Nigéria realiza eleição em meio a ataques e atrasos

Nigeriana passa por fila em zona eleitoral em Lagos (Reuters) Direito de imagem BBC World Service
Image caption Nigeriana passa por fila em zona eleitoral em Lagos (Reuters)

A eleição parlamentar teve início neste sábado na Nigéria em uma votação marcada por ataques violentos, atrasos e desorganização.

A votação teve que ser cancelada na semana passada, pois o material eleitoral não chegou a muitas regiões do país.

Neste sábado a operação de segurança é severa depois de episódios esporádicos de violência durante a campanha eleitoral. No entanto, várias pessoas ficaram feridas em uma explosão em uma zona eleitoral no nordeste da Nigéria.

Cerca de 73,5 milhões de nigerianos podem votar e o partido do presidente Goodluck Jones, o Partido Democrático Popular (PDP), tenta manter a maioria do Parlamento do país.

De acordo com a correspondente da BBC na cidade de Lagos Caroline Duffield, os postos de checagem de segurança estão espalhados em todo o país, com muitas cidades desertas, fronteiras fechadas e voos cancelados.

A votação começou por volta das 8h da manhã (horário local), com o registro dos eleitores para evitar irregularidades.
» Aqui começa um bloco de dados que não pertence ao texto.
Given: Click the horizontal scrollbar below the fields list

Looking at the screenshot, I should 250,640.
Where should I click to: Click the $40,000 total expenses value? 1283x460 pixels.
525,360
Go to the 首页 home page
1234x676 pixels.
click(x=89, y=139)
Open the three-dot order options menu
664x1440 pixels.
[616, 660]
Tudo indica que, apesar de alguns atrasos de funcionários da comissão eleitoral, a votação parece mais organizada do que na semana passada.

Cadeiras

Os eleitores nigerianos votam para preencher 360 cadeiras na Câmara Baixa do Parlamento e outras 109 no Senado.

A votação começou no sábado passado e milhões estavam nas filas das zonas eleitorais quando foi descoberto que as cédulas estavam em falta em algumas partes do país, levando a atrasos devido à dificuldade para conseguir mais cédulas.

Foram feitos três anúncios de adiamentos e as eleições presidenciais foram adiadas para o dia 16 de abril e a votação para governadores estaduais, 26 de abril.

Mas, apesar dos atrasos, a correspondente da BBC afirma muitos na Nigéria enxergam as eleições como uma chance para o país deixar para trás os tempos conturbados de fraude eleitoral e violência que marcaram as votações anteriores desde o fim do regime militar em 1999.